Pelabuhan dwiguna memberi RRT kedekatan dengan jalur pengapalan vital
Staf FORUM
Republik Rakyat Tiongkok (RRT) sedang membangun dan mengakuisisi kepentingan pada berbagai pelabuhan di berbagai penjuru dunia dengan tujuan menggunakannya untuk tujuan komersial dan militer. Pelabuhan dwiguna itu meningkatkan pengaruh negara ini di sepanjang rute laut vital dan jalur perlintasan maritim.
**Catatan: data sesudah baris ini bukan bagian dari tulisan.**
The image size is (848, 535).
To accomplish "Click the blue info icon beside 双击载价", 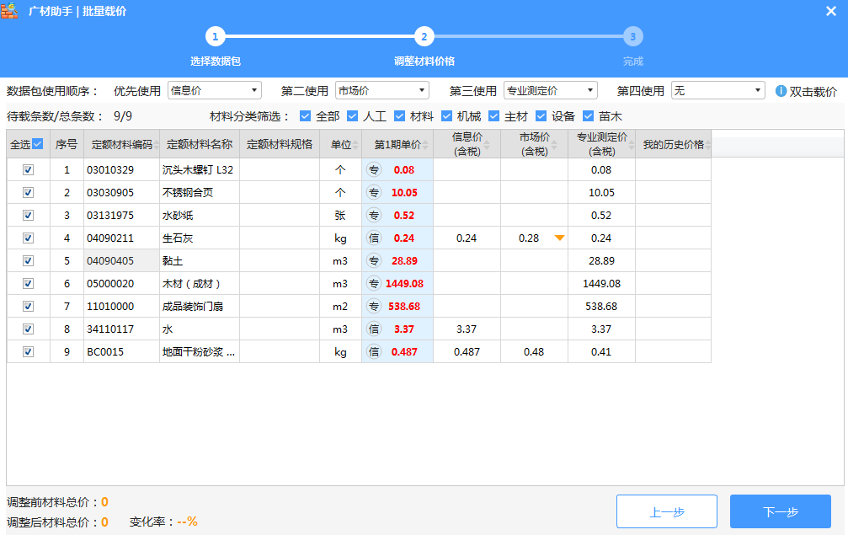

Konsentrasi tertinggi pelabuhan-pelabuhan asing ini berada di Samudra Hindia barat serta pesisir Asia Selatan dan Tenggara di dekat jalur komunikasi laut (sea lines of communication – SLOC) utama dan titik keluar masuk rawan (chokepoint) pengapalan kritis, demikian tulis Isaac Kardon, peneliti senior di bidang studi Tiongkok di Carnegie Endowment for International Peace dalam United States Naval War College Review pada tahun 2021. Dia mengutip seorang akademisi militer Tiongkok yang menggambarkan “penyambung kehidupan maritim” yang membentang dari Selat Taiwan hingga Laut Cina Selatan, Selat Malaka, Samudra Hindia, dan Laut Arab.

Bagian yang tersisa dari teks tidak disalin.